• TASK BRIEF: Please reproduce each line of the data below exactly as it appears.

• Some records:
+ + +
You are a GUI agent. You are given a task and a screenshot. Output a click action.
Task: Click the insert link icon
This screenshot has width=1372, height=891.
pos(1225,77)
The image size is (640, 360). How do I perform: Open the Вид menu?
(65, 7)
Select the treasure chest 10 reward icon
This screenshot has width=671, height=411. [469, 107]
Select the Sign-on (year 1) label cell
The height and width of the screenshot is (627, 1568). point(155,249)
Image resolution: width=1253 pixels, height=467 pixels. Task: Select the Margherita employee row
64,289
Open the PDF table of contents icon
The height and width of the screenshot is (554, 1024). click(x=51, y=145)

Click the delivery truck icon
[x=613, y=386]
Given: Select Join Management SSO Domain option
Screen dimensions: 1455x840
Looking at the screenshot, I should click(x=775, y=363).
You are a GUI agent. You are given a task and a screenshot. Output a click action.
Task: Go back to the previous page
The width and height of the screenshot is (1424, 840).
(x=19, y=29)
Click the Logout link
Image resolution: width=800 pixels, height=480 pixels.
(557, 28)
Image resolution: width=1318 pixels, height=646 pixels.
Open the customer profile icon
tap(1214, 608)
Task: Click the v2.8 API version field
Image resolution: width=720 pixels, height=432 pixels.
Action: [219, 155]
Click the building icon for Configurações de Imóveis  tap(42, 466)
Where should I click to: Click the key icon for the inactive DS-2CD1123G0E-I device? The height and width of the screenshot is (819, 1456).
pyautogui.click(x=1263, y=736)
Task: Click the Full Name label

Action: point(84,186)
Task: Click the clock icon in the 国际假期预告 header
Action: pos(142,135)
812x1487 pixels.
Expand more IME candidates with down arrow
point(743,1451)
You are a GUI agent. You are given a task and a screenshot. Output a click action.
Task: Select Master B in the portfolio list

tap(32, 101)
+ + +
• OUTPUT:
You are a GUI agent. You are given a task and a screenshot. Output a click action.
Task: Click the insert link icon
This screenshot has width=1372, height=891.
pos(1225,77)
The image size is (640, 360). How do I perform: Open the Вид menu?
(65, 7)
Select the treasure chest 10 reward icon
This screenshot has width=671, height=411. [469, 107]
Select the Sign-on (year 1) label cell
The height and width of the screenshot is (627, 1568). point(155,249)
Image resolution: width=1253 pixels, height=467 pixels. Task: Select the Margherita employee row
64,289
Open the PDF table of contents icon
The height and width of the screenshot is (554, 1024). click(x=51, y=145)

Click the delivery truck icon
[x=613, y=386]
Given: Select Join Management SSO Domain option
Screen dimensions: 1455x840
Looking at the screenshot, I should click(x=775, y=363).
You are a GUI agent. You are given a task and a screenshot. Output a click action.
Task: Go back to the previous page
The width and height of the screenshot is (1424, 840).
(x=19, y=29)
Click the Logout link
Image resolution: width=800 pixels, height=480 pixels.
(557, 28)
Image resolution: width=1318 pixels, height=646 pixels.
Open the customer profile icon
tap(1214, 608)
Task: Click the v2.8 API version field
Image resolution: width=720 pixels, height=432 pixels.
Action: [219, 155]
Click the building icon for Configurações de Imóveis  tap(42, 466)
Where should I click to: Click the key icon for the inactive DS-2CD1123G0E-I device? The height and width of the screenshot is (819, 1456).
pyautogui.click(x=1263, y=736)
Task: Click the Full Name label

Action: point(84,186)
Task: Click the clock icon in the 国际假期预告 header
Action: pos(142,135)
812x1487 pixels.
Expand more IME candidates with down arrow
point(743,1451)
You are a GUI agent. You are given a task and a screenshot. Output a click action.
Task: Select Master B in the portfolio list

tap(32, 101)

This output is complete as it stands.